Ten Reasons for Realistic Hope, Part Two
Things Can Get Better—And Soon
This piece originally appeared on Fran Quigley’s blog Housing Is A Human Right on April 10, 2026.
We are in the midst of global upheaval and widespread economic struggle, the latter of which we have discussed many times in this newsletter. But it is important to consider all the reasons that the situation in the U.S. and across the world can get better. We need hope for the brighter future we are working towards.
Last week, we shared the first three of our ten reasons for realistic hope:
1. The billions spent on the Iran war show that we already possess the funds to ensure housing, healthcare, and other basic necessities for all;
2. A new push is on to ensure a subsistence income for our most vulnerable neighbors living with disabilities, and
3. The people of Minnesota’s provided us with inspiring grassroots resistance to Trump’s violent siege on their city.
This week, reasons for hope numbers four and five:
4. Unions Grew Larger and Stronger
In 2025, an increasing number of U.S. workers were represented by a union: 16.5 million workers, the largest number since 2009.
This is important for those workers. As the Economic Policy Institute explains, the numbers prove that union membership reliably leads to a significant increase in wages and benefits, including retirement security and health coverage, especially for Black and Hispanic workers and women.
More union membership and power are good for the rest of us, too. Good union jobs raise the bar in local economies, with overall wages and social benefits increasing in areas with higher union density. And the labor movement is a major force behind the push for healthcare for all, justice for immigrants, and increased minimum wages. We have written here about how many labor unions actively work for tenant rights.
Creative Commons image by Fibonacci Blue
“Trade unions are critical to protecting and promoting human rights, including economic, social, and cultural rights and the right to be free from discrimination,” Amnesty International says. “Unions are the fuel that keeps the fires of social justice and people power burning.”
Winning a union at a workplace is a difficult and significant accomplishment. Current U.S. law is deeply hostile to labor organizing and the current Presidential administration and Congress look to undermine unions at every turn.
So it is no surprise that less than half of U.S. workers who want a union at their workplace have one, and an increased number of workers were forced to go on strike last year. The gains in unionization we are seeing now can and should be much larger. When a new Congress passes the Protecting the Right to Organize (PRO) Act, which would remove many of the barriers to workers forming unions, those gains will come.
5. Tech Can Help Tenants, Too
For tenants and those of us who advocate for them, technology can seem like a tool that works exclusively for the benefit of landlords.
Landlords have used rent-pricing software to collude to charge the highest possible rents, and they access tenant screening reports that often include inaccurate information and lead to refused applications. Landlords routinely use payment and communication portals that can lock our clients out of access.
But tenants can play this tech game as well, reports Sandra Larson in the wonderful publication Shelterforce.
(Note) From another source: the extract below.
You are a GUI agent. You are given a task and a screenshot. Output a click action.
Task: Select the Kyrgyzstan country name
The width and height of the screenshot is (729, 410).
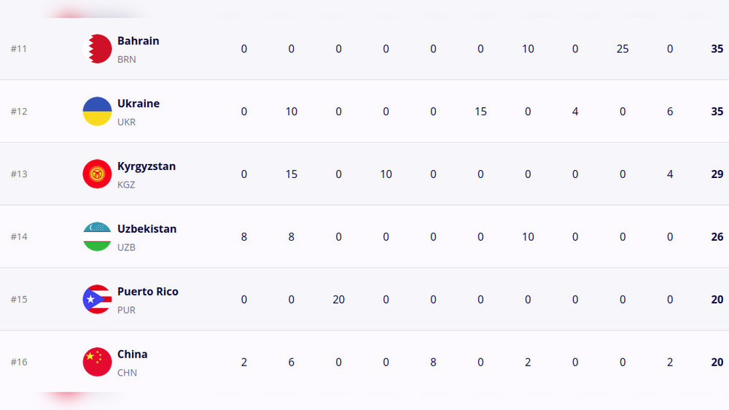(x=146, y=166)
In a recent article, “Tech Tools Help Tenants Push Back Against Problematic Landlords,” Larson listed more than a dozen examples of technology that helps tenants protect their rights.
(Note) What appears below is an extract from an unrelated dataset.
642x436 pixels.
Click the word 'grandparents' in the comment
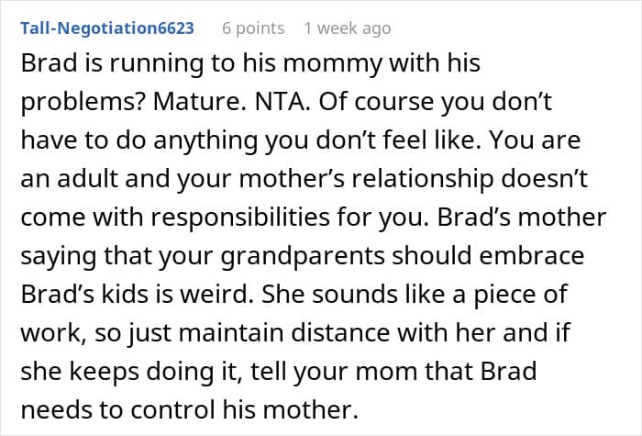pos(303,256)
Those include sites like Landlord Mapper and Who Owns What, which help tenants uncover their landlords’ identity. (It is amazing how many layers of different business structures and names some landlords use to hide from accountability.)
And, recognizing the sad reality that most tenants go to court without a lawyer, legal self-help sites like the California-focused Tenant Power Toolkit and Greater Boston Legal Service’s MADE walk a tenant through a response to an eviction or bad housing conditions.
As Larson and those she interviews acknowledge, these tech tools alone won’t solve the huge power imbalance between landlords and tenants. Real protections in the law, aggressive government monitoring of landlords and their performance, and a tenant right to counsel are needed to balance the scales.
But, on the path to that destination, it is heartening to know that many people and organizations are building tools that can benefit millions of struggling U.S. renters.